In conclusion, the prevalence of hypertension, central obesity and general obesity was increasing among employees of Wallaga university. Majority of the hypertensive employees were unware of their blood pressure status. This is an alarming for the need of work-place awareness creation and designing preventive strategies. There was a positive association between obesity and hypertension. Age, job category, income, obesity, physical inactivity and dietary practice were the factors independently associated with hypertension.

Supplementary Material

Reviewer comments
Author's manuscript

Footnotes

Contributors: All authors were contributed from conception of the study to the final draft of the manuscript. Material preparation, data collection, analysis and interpretation were conducted by BRF, BB, AT and SD. Supervision, data curation were done by IF, EKT, EJT, TS, AN and AG. The first draft was written by BRF and BB and reviewed by AT, SD and IF. All the authors read and approved the final draft of the manuscript. BRF is a guarantor author who takes full responsibility regarding the article.

Funding: This work was financially supported by Wallaga University with the grant number: ወ/ዩ-185-78-191-26.

Competing interests: None declared.

Patient and public involvement: Patients and/or the public were not involved in the design, or conduct, or reporting, or dissemination plans of this research.

Provenance and peer review: Not commissioned; externally peer reviewed.

Supplemental material: This content has been supplied by the author(s). It has not been vetted by BMJ Publishing Group Limited (BMJ) and may not have been peer-reviewed. Any opinions or recommendations discussed are solely those of the author(s) and are not endorsed by BMJ. BMJ disclaims all liability and responsibility arising from any reliance placed on the content. Where the content includes any translated material, BMJ does not warrant the accuracy and reliability of the translations (including but not limited to local regulations, clinical guidelines, terminology, drug names and drug dosages), and is not responsible for any error and/or omissions arising from translation and adaptation or otherwise.

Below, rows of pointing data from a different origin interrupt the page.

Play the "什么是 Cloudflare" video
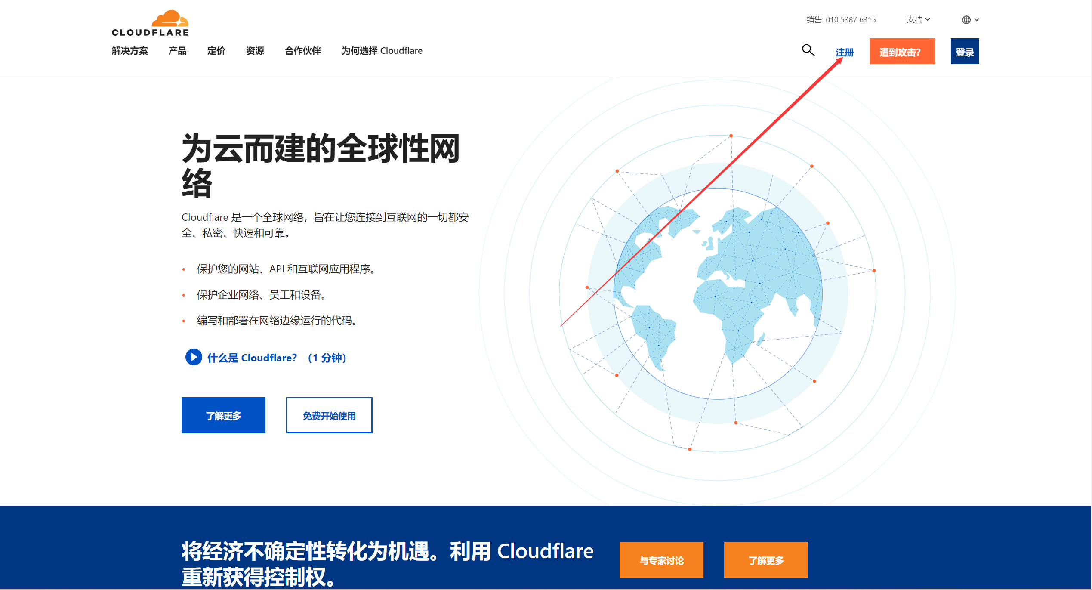 [x=193, y=357]
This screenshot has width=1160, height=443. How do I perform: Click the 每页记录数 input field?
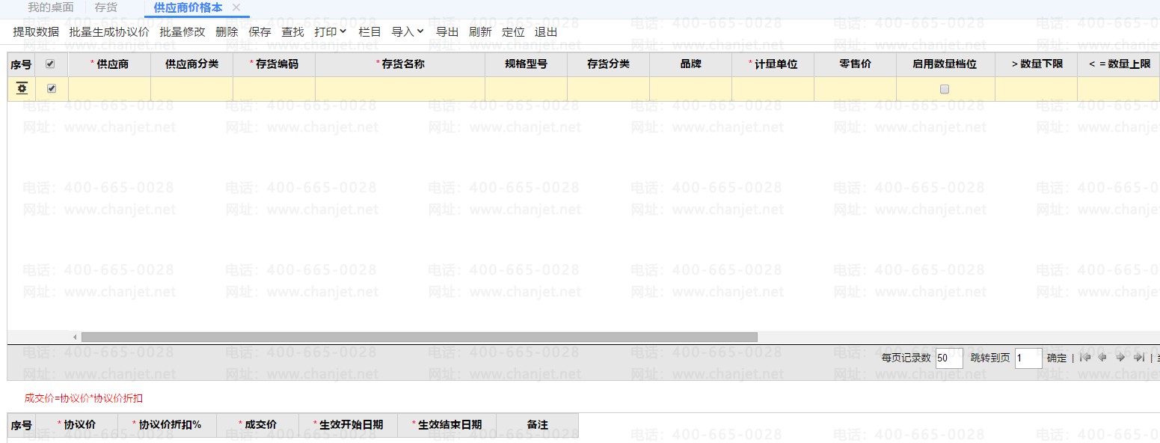(948, 358)
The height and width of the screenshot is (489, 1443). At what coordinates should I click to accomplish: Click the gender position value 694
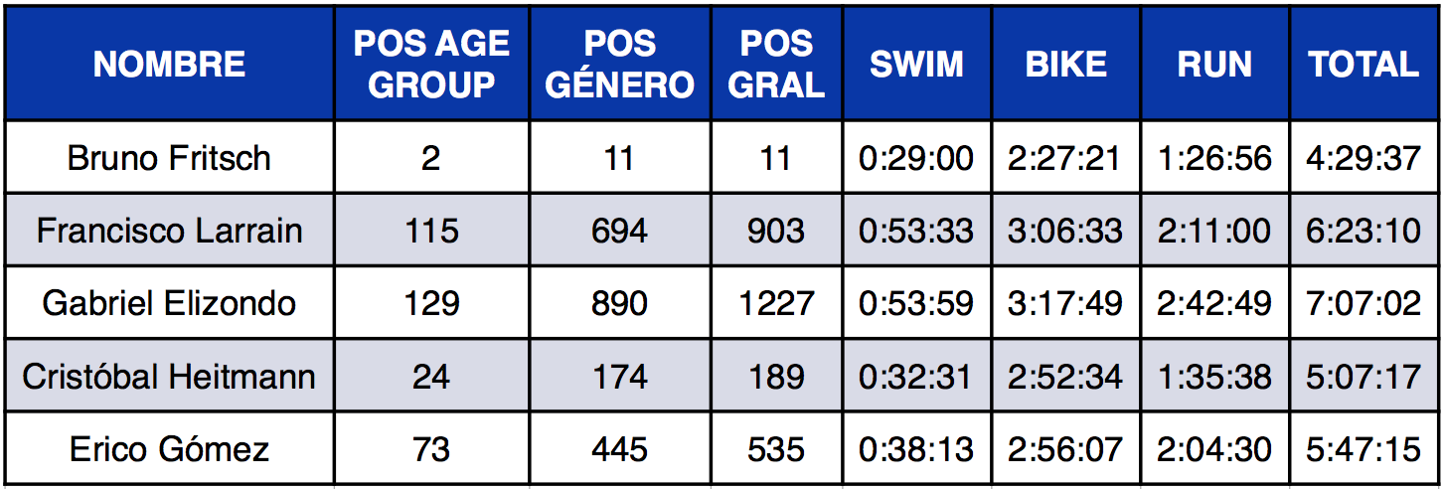click(619, 231)
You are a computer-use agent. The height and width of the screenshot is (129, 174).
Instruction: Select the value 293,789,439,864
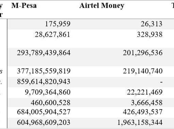44,53
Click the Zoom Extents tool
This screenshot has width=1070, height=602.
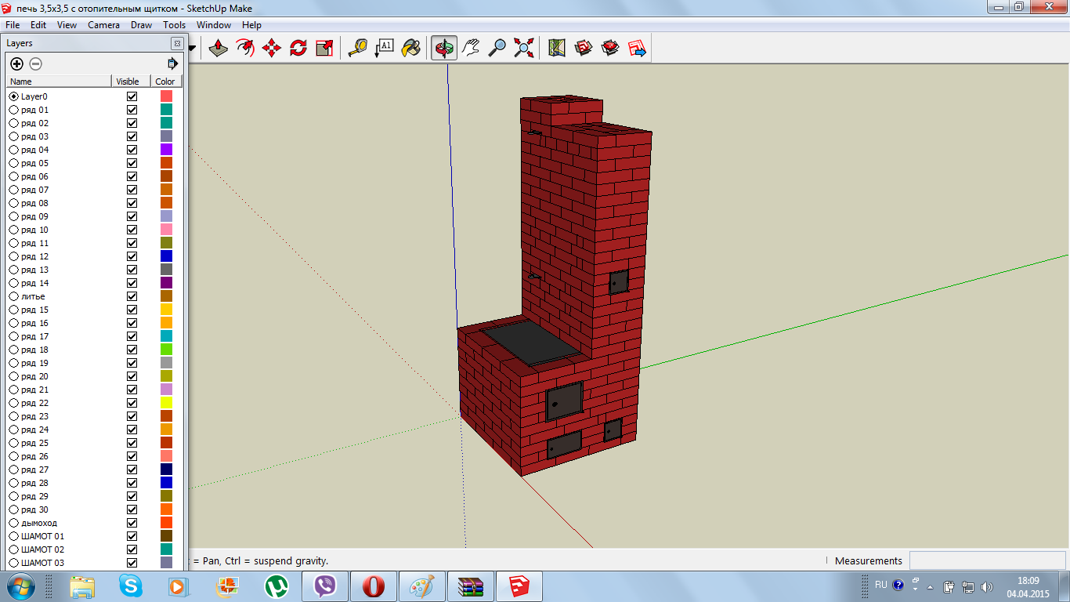(x=523, y=49)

Data availability statement

Data are available on reasonable request. Data are available on reasonable request through the email address of the corresponding author.

Ethics statements

Patient consent for publication

Not applicable.

Ethics approval

This study involves human participants and the study received a letter of approval from the Research Ethics Review Committee (RERC) of Wallaga University, WU-25-5-2013. Written informed consent was taken from the study participants. All procedures contributing to this work comply with the ethical standards of the relevant national and institutional committees on human involving research and with the Helsinki Declaration of 1975, as revised in 2008. Participants gave informed consent to participate in the study before taking part.